Requirement: Return the data that follows exactly as it appears. Pictures do not belong in the copy.

*** Begin section ***

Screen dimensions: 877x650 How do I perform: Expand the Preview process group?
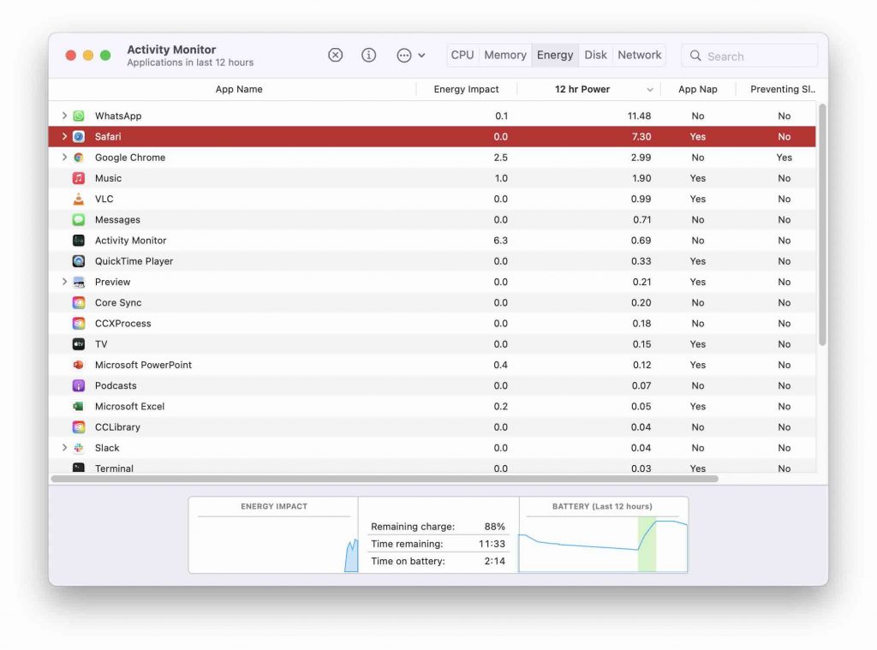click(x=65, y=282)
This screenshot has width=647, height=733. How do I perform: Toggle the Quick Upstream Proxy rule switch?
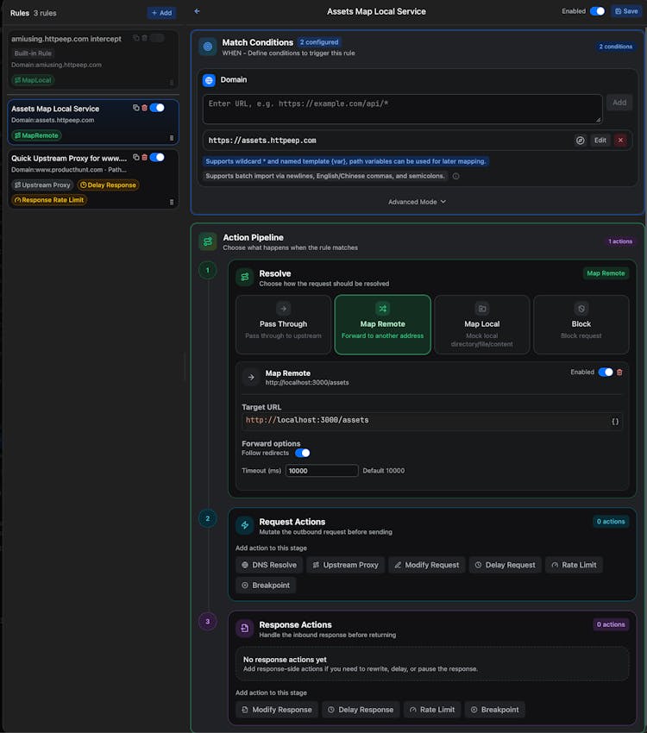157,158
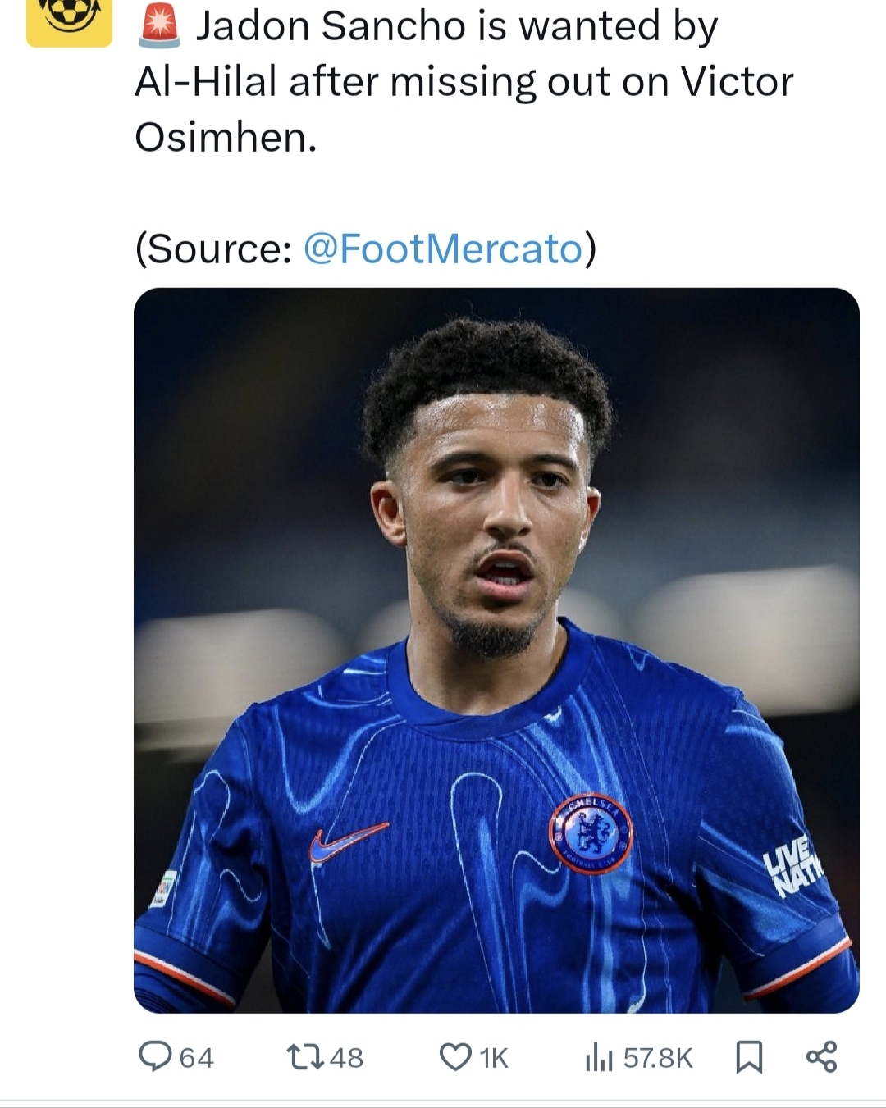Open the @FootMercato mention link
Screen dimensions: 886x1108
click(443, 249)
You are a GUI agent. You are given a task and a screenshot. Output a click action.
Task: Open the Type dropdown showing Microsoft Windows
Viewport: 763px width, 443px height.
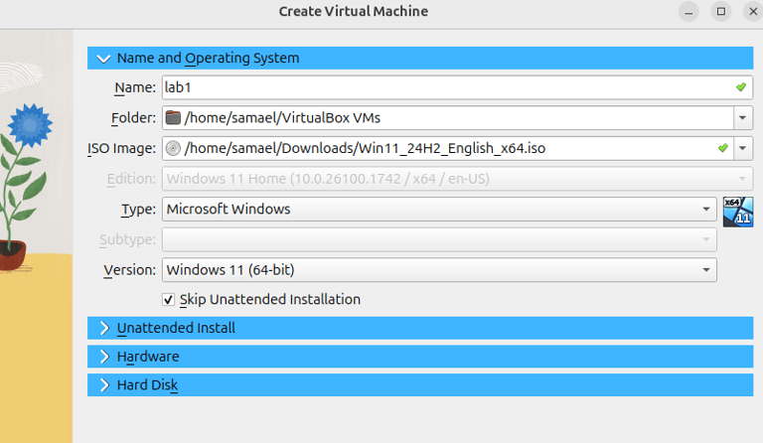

*** End section ***

Answer to this exercise:
Screen dimensions: 877x650 How do I perform: Expand the Preview process group?
click(x=65, y=282)
This screenshot has width=647, height=733. How do I perform: Toggle the Quick Upstream Proxy rule switch?
157,158
Open the @FootMercato mention link
Screen dimensions: 886x1108
click(443, 249)
You are a GUI agent. You are given a task and a screenshot. Output a click action.
Task: Open the Type dropdown showing Microsoft Windows
Viewport: 763px width, 443px height.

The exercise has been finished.